Whenever he heard rumors of this kind, Mark put them down initially to the mental muddle fostered by the psychotic atmosphere of the times, but on second thought, they seemed to be perfectly coherent assumptions. It was obvious that not everybody would be summoned to appear at public meetings, and that closed sessions would be designed to allow fear-inducing rumors to leak out. Otherwise, what was the point?

He was almost certain that his turn would come, after Gentian’s. Once his friend’s flat had been searched and his paintings confiscated by the police, Mark fully expected he would be arrested in short order. He felt the same terror when other painters were summoned to appear before the tribunal to give evidence against the suspect. Later on, Gentian told him that in all there had been twenty-six witnesses for the prosecution. After the regular informers, who had amended their statements two or three times each, they had summoned quality witnesses, people who had not yet been “grilled,” which showed how important the case against Gentian was considered. Then they called the officials of the Writers’ and Artists’ Union themselves, then the officials of the Art Museum, then the café waiters from both places, then one of Gentian’s neighbors, who happened to be a veteran of the national liberation struggle of ‘45, then the girls who had posed nude for him, and last of all they heard testimony from local prostitutes. “Gentian asked me to shave the hair on both sides of my pubic area because, apparently, it is the fashion in the West.” “Vermin! Cardsharp!” the magistrate yelled at the painter. That insult took Gentian by surprise, who hardly had time to reflect on the model’s turpitude. He’d never played cards, and he took the magistrate’s outburst as a random taunt — but a few days later, when they began to confront him with notorious gamblers, he guessed that a new case was being prepared even while the initial charges against him were being maintained. On some days he was questioned about the decadent nature of his canvases, and on other days about his newfound vice of gambling. He supposed they would eventually decide under which of the two heads he was to be judged, but the magistrates kept on switching from one to the other. Apparently they were waiting for an order from above. The decision would hang on various external factors, maybe on international relations, or the discovery of new oil fields, or even on the next annual report of Amnesty International.

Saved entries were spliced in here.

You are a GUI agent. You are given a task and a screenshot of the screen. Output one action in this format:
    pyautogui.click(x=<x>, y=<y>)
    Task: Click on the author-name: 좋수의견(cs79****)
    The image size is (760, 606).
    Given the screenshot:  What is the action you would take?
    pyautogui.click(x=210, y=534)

“You thought you had become an immortal painter and would thus have nothing more to do with us? So you started gambling, you need money that badly?”

Mark got up in a start and went back to leafing through his dictionary of mythology. He stared at the one illustration that went with the text, an image of Tantalus in his eternal suffering. Above and beneath him, but just out of his reach, were water to slake his thirst and apples to quell his hunger. A strange sentence, quite inappropriate to the incomparably more serious crime that he had committed. It looked more like the punishment of a glutton who had allowed his fellow men to go hungry and thirsty.

True enough, it’s always the same old story, Mark thought. Maybe Tantalus also had two cases against him? In the end, Gentian had been found guilty of decadent tendencies in his art, but the vice of gambling was also mentioned in an appendix to the main charge. It seems that Tantalus had had the opposite result. Since it couldn’t be entirely erased, the theft of immortality had been tacked on as a minor count, to be taken into consideration. Anyway, there was no proof, no testimony about it. That had presumably been done to rub it out more easily later, since it would be held to have been a charge unproven — a mere supposition, maybe just an optical illusion. The theft of immortality was to be erased from the memory of men as from the memory of the gods.

Mark lay down again. Somehow or other he felt that in order to imagine the most mysterious event in the history of the universe, which is what he was now sure it was, he would have to be physically absent, on the outside, so to speak, in some kind of exile.